[[ DATASET RECORDS, beginning ]]

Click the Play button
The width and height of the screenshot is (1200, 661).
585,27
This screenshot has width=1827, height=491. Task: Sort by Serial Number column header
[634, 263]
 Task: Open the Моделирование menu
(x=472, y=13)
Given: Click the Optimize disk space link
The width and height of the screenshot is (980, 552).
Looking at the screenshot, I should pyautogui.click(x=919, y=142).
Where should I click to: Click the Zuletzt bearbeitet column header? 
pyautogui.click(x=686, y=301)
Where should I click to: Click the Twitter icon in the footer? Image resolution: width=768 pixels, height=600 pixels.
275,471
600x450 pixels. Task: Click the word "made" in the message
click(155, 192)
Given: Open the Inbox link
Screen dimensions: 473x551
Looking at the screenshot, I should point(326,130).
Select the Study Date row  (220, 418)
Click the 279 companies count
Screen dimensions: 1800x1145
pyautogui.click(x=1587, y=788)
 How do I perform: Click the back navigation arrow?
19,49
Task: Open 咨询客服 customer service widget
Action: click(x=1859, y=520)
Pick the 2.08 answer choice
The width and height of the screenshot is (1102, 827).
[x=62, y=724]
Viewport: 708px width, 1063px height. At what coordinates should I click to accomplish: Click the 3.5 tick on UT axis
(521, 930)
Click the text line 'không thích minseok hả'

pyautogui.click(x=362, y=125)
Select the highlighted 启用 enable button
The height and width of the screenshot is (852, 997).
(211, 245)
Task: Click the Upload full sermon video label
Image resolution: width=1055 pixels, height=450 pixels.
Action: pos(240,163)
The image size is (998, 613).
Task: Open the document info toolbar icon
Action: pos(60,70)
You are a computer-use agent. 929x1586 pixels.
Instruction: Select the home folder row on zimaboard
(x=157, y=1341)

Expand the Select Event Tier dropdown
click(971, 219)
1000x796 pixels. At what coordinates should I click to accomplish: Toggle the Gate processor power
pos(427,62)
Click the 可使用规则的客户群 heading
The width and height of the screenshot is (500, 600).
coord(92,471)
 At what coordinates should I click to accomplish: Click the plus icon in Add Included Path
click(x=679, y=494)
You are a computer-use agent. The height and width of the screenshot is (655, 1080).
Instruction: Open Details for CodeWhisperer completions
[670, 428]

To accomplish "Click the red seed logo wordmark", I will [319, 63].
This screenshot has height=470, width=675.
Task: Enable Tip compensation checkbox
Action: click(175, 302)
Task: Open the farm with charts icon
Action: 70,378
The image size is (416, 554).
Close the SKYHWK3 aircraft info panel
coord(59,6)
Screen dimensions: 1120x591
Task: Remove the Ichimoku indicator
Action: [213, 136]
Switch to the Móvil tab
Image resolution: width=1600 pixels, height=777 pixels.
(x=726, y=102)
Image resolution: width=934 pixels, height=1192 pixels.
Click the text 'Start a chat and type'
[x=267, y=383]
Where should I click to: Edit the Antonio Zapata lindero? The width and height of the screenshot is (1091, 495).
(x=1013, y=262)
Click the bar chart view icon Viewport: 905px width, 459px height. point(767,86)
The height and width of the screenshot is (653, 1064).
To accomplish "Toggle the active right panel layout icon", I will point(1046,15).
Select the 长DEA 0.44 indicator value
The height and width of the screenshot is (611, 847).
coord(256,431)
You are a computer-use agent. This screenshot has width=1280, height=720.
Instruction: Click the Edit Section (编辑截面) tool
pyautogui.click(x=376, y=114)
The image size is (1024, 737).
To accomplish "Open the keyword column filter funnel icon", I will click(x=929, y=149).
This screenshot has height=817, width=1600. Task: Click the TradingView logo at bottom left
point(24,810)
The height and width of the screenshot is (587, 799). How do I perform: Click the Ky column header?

[[ DATASET RECORDS, end ]]

• **WHAT THIS TASK INVOLVES**
Count each line above with "computer"; write only the number.

• **SOLUTION TO THIS PROBLEM**
3